- To circumvent an obscure Medicaid requirement, seven more states applied to join California, Maryland, Massachusetts and New York to receive a Medicaid waiver to expand drug addiction treatment. Current federal policy prohibits the use of government funds to cover over 16 beds in an addiction treatment facility.
Arizona, Indiana, Illinois, Kentucky, Michigan, Utah and Virginia, have all applied for Medicaid waivers.
HHS has publicly encouraged states to apply for the Medicaid Section 1115 waiver, to innovate and expand substance abuse treatment and recovery services.
According to a CMS report, 12 percent of adult Medicaid beneficiaries between the ages of 18 and 64 have a substance use disorder (SUD).
The waiver requests come as states struggle to accommodate the overwhelming need for addiction treatment services for low-income individuals, while also facing crippling shortages of inpatient beds.
With an estimated 22 million Americans battling a SUD, only 10 percent are actively receiving any treatment. This overwhelming demand for treatment has squeezed local and state resources to a breaking point, forcing many patients to be turned away or added to waiting lists.
Without access to treatment, the likelihood of jail time or a fatal overdose increases. The CDC found that in 2015 alone, opioid related deaths topped 33,000 people, a grim new record.
In a March 2017 letter to the nation’s governors, HHS Secretary Tom Price reiterated the federal agency’s commitment to allowing the Medicaid waiver to increase addiction treatment to low-income adults.

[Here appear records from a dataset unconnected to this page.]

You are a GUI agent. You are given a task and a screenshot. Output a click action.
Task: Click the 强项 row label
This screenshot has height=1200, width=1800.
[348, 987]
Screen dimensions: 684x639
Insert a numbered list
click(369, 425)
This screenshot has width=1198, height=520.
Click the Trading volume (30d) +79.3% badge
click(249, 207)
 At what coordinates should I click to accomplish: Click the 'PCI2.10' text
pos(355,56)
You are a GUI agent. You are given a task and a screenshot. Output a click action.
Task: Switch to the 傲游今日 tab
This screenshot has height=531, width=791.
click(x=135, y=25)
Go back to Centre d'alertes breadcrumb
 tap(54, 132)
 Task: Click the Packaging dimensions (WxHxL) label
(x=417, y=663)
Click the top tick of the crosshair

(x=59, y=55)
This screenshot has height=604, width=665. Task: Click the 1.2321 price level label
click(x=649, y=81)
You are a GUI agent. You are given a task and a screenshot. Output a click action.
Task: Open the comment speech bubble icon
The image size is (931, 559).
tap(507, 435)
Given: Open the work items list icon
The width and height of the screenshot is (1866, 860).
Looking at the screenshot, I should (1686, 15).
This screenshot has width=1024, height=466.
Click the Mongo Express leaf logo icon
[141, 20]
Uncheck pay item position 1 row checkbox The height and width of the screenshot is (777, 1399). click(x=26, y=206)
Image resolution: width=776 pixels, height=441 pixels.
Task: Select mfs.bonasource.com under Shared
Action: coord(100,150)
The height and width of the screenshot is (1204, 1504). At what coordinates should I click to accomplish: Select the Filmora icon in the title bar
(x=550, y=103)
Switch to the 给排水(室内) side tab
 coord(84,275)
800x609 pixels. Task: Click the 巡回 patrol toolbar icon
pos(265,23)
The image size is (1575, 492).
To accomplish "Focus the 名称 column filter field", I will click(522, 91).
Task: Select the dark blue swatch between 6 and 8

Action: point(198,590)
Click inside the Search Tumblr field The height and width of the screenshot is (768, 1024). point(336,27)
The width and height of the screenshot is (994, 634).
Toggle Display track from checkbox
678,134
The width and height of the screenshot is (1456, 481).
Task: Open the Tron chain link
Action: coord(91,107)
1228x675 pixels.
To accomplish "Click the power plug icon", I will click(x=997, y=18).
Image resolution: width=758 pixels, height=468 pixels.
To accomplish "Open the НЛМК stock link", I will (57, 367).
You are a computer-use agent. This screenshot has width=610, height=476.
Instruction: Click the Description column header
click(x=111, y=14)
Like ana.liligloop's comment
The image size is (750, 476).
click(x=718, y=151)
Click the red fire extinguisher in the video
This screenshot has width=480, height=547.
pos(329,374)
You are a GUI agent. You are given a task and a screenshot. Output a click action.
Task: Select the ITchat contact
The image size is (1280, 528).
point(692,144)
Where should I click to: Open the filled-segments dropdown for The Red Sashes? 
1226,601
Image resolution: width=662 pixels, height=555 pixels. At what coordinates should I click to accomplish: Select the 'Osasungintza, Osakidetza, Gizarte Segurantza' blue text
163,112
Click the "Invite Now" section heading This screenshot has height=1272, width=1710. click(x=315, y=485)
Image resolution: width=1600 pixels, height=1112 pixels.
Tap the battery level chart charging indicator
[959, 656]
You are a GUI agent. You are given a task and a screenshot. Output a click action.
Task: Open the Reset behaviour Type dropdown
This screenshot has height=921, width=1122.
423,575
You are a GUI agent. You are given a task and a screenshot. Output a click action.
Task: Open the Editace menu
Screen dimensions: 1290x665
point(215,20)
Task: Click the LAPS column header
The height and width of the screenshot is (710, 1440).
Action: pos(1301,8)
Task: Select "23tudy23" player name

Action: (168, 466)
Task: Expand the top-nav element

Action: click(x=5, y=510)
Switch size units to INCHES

“In recognition of the urgent need to improve access to comprehensive substance abuse treatment, we will continue to work with states to improve care for individuals struggling with addiction under their Medicaid state plans and through the Medicaid Innovation Accelerator Program to improve their substance abuse treatment delivery systems,” Price said.
If the HHS waiver is approved, states can start to receive federal funds to cover inpatient care beyond the 16-bed threshold. Many of these facilities have been struggling to survive on over-stretched local or private funds.
States must prove that adding the additional beds will not generate a cost greater than not having them to receive the waivers. This is in keeping with other ‘swap-out,’ HHS waiver provisions for ACA and Medicaid exemptions.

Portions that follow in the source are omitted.